## [TASK REQUIREMENTS]
Print nothing except the lines of the listing below from the line with "Click the trash icon in tasks panel" to the line with "Task: Copy the /Users/ location path", each exactly as written, both ends included.

## [EXERCISE INPUT]
»»

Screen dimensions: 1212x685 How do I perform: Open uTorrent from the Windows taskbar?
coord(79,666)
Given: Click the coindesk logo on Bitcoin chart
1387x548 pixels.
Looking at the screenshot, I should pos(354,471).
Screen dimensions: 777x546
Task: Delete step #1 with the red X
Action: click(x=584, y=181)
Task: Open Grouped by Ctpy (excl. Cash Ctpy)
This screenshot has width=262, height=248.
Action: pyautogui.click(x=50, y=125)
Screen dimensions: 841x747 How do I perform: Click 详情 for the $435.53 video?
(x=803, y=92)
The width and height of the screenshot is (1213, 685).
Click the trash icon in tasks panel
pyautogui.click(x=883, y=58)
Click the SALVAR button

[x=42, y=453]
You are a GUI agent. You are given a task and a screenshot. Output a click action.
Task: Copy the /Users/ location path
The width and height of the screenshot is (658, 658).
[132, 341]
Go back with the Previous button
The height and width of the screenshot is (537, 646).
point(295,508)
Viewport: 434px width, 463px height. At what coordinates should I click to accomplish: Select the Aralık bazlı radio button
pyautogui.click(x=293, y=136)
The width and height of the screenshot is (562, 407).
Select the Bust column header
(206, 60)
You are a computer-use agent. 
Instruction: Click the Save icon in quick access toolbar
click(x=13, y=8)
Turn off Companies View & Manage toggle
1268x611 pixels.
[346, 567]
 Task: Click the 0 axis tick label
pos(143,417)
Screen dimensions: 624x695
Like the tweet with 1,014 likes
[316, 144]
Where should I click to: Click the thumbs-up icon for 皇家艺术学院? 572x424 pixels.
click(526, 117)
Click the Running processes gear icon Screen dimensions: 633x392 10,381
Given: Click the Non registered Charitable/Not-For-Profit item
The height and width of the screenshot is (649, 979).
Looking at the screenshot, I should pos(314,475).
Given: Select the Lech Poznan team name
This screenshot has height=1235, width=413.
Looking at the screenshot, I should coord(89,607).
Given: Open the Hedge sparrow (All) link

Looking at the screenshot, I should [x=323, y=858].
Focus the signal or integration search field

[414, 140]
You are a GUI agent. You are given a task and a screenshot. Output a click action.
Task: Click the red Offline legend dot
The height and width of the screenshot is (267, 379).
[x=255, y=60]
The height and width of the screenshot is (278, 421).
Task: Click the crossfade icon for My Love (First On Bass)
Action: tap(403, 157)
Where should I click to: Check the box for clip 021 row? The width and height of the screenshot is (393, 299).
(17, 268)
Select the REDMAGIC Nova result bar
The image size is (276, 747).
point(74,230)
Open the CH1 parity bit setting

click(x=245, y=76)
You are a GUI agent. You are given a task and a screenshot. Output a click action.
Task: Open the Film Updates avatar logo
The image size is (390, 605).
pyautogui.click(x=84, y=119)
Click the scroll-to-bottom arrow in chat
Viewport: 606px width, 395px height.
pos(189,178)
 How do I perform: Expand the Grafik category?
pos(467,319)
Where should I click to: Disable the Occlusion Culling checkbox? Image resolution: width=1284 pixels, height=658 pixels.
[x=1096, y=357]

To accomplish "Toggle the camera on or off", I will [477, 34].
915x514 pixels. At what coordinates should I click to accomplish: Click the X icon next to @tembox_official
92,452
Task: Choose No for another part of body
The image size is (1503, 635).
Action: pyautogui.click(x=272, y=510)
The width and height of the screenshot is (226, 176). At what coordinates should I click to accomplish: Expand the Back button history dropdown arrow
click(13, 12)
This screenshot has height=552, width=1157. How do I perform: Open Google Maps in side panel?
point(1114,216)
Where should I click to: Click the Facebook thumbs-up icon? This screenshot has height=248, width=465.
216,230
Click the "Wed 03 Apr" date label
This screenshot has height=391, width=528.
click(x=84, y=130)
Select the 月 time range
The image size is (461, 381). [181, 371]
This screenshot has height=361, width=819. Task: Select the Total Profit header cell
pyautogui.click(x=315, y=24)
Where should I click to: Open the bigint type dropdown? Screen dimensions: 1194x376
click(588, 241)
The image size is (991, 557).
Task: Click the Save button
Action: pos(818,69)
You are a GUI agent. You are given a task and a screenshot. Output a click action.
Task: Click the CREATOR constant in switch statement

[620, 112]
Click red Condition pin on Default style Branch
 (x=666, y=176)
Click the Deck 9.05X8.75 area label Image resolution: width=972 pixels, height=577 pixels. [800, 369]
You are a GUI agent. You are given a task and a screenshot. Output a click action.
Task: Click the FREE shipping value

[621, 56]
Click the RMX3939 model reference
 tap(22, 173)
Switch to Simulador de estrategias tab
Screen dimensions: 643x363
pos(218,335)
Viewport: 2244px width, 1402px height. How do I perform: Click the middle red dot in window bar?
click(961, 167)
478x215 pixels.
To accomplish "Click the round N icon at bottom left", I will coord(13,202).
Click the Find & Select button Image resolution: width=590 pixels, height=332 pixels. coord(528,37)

««

## [ANSWER SPACE]
Click the trash icon in tasks panel
pyautogui.click(x=883, y=58)
Click the SALVAR button

[x=42, y=453]
You are a GUI agent. You are given a task and a screenshot. Output a click action.
Task: Copy the /Users/ location path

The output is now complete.